The paper tackles negative transfer in the pretrain-finetune paradigm for generative language models by proposing Learning With Forgetting (LWF), a framework that enables graceful forgetting. LWF elicits self-knowledge via self-generated data, evaluates forgetting confidence for each data point with a Fisher Information-based weighting , and periodically unlearns high-confidence samples to improve fine-tuning plasticity. The approach is demonstrated on domain-specific QA tasks using Llama-based models, with ablations showing the importance of data-quality via forgetting confidence and the benefits of interleaved learning/unlearning scheduling; results scale to larger models albeit with reduced gains. This work provides a practical mechanism to mitigate detrimental pre-trained knowledge during fine-tuning and offers a foundation for future forgetting-aware optimization in autoregressive language models.

Abstract

Recently, the pretrain-finetune paradigm has become a cornerstone in various deep learning areas. While in general the pre-trained model would promote both effectiveness and efficiency of downstream tasks fine-tuning, studies have shown that not all knowledge acquired during pre-training is beneficial. Some of the knowledge may actually bring detrimental effects to the fine-tuning tasks, which is also known as negative transfer. To address this problem, graceful forgetting has emerged as a promising approach. The core principle of graceful forgetting is to enhance the learning plasticity of the target task by selectively discarding irrelevant knowledge. However, this approach remains underexplored in the context of generative language models, and it is often challenging to migrate existing forgetting algorithms to these models due to architecture incompatibility. To bridge this gap, in this paper we propose a novel framework, Learning With Forgetting (LWF), to achieve graceful forgetting in generative language models. With Fisher Information Matrix weighting the intended parameter updates, LWF computes forgetting confidence to evaluate self-generated knowledge regarding the forgetting task, and consequently, knowledge with high confidence is periodically unlearned during fine-tuning. Our experiments demonstrate that, although thoroughly uncovering the mechanisms of knowledge interaction remains challenging in pre-trained language models, applying graceful forgetting can contribute to enhanced fine-tuning performance.

Paper Structure

This paper contains 24 sections, 5 equations, 6 figures, 14 tables.

Figures (6)

  • Figure 1: The overview of the LWF framework. Given the forgetting task $\mathcal{D}_F$ and learning task $\mathcal{D}_L$, LWF first constructs $\mathcal{D}_{self}$ through self-generated texts to represent the knowledge regarding the forgetting task.

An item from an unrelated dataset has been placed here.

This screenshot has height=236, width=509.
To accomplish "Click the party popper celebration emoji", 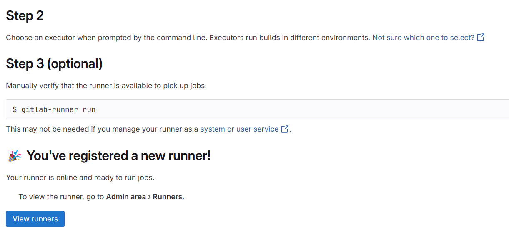I will click(x=15, y=156).
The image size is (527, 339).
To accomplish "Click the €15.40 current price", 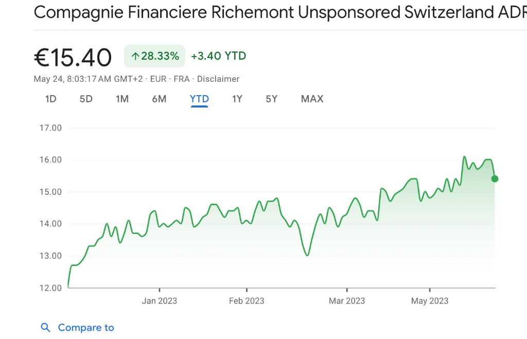I will 73,57.
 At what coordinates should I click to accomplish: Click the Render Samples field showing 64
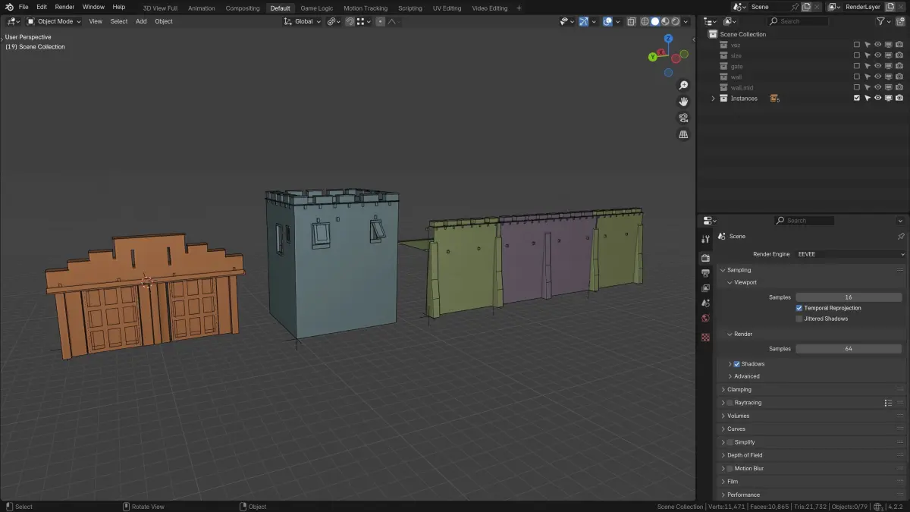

Then, with the Fisher Information Matrix $F_L$ and the optimal parameters of the learning task approximated from $\mathcal{D}_L$, LWF calculates forgetting confidence for each data point in $\mathcal{D}_{self}$. Finally, data points with high forgetting confidence are selected for unlearning, represented by $\mathcal{D}_U$. The unlearning process is integrated into the fine-tuning process of $\mathcal{D}_L$ and is executed periodically at intervals of $N_u$.
  • Figure 2: Distribution of accuracy changes between two filtering strategies. The $y$-axis represents distribution density. All percentages are calculated based on vanilla fine-tuning.
  • Figure 3: Accuracy change percentage of the forgetting task across different learning-forgetting combinations. Percentages are computed based on vanilla fine-tuning.
  • Figure 4: Cosine similarity between the outputs of forgetting tasks generated by the vanilla fine-tuned model and LWF resulting model. Values are multiplied by 100.
  • Figure 5: TTR change percentage of the forgetting task across different learning-forgetting combinations. Percentages are computed based on vanilla fine-tuning.